Our first patient had four major features: multiple BCCs, palmar pits, two PKCs in the jaw, and lamellar calcification of the falx cerebri, as well as minor features such as macrocephaly and hypertelorism.
Our second patient had three major features, such as multiple BCCs, palmar pits, PKCs in the maxillary bone, as well as minor features such as hyperthorism.
Genetic testing for PTCH1 is necessary in the following cases [4]: diagnosis confirmation in patients lacking sufficient clinical diagnostic features [5]; predictive testing for patients at risk with an affected family member but not presenting clinical features; [6] prenatal testing if there is a known familial mutation.
On the therapeutic level, there is currently no specific treatment for this condition. Their management is symptomatic of specific oncological monitoring, involving the intervention of different specialists. Sun protection is imperative, and patients must be checked regularly; in particular, a dermatological examination must be carried out every two to three months. Genetic investigation is essential for the detection of new cases in the family. A neurological examination is required annually in children up to seven to detect medulloblastoma [7].
Conclusion
Gorlin-Goltz syndrome is a rare, genetic disorder. It is classically defined by the triad of basal cell nevi, maxillary keratocysts and skeletal malformations.

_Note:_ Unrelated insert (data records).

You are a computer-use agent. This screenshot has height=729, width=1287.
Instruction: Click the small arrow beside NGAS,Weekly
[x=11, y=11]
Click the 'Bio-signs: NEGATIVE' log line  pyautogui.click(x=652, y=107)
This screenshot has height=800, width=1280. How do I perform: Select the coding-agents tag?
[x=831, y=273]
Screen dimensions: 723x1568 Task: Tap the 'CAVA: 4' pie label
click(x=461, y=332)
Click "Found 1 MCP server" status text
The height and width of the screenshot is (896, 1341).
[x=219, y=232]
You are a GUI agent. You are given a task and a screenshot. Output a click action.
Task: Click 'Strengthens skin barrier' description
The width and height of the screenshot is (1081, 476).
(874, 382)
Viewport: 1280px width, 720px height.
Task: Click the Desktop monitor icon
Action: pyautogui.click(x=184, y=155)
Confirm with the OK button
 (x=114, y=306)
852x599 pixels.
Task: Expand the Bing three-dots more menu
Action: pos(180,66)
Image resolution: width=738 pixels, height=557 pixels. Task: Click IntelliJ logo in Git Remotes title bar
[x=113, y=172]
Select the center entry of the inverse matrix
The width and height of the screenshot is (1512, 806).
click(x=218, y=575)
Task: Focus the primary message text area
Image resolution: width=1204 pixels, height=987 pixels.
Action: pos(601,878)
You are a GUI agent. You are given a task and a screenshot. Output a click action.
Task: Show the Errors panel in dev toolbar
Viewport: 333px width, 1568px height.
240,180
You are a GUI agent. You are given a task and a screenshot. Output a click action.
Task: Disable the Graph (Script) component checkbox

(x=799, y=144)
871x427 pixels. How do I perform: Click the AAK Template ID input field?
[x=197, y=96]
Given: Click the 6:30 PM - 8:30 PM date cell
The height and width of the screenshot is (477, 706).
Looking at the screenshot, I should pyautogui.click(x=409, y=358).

This syndrome is due to mutations in a tumor suppressor gene.
The carcinological potential of this syndrome is serious, justifying early detection and regular surveillance.
Written informed consent was obtained from the patient for publication of this case report and accompanying images. A copy of the written consent is available for review by the Editor-in-Chief of this journal on request.